#### Task directions
Reprint the entries without altering anything.

#### Materials provided
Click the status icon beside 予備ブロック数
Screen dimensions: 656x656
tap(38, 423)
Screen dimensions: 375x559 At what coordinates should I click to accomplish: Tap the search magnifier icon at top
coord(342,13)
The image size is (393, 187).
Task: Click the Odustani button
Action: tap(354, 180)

#### Result of the task
Click the status icon beside 予備ブロック数
Screen dimensions: 656x656
tap(38, 423)
Screen dimensions: 375x559 At what coordinates should I click to accomplish: Tap the search magnifier icon at top
coord(342,13)
The image size is (393, 187).
Task: Click the Odustani button
Action: tap(354, 180)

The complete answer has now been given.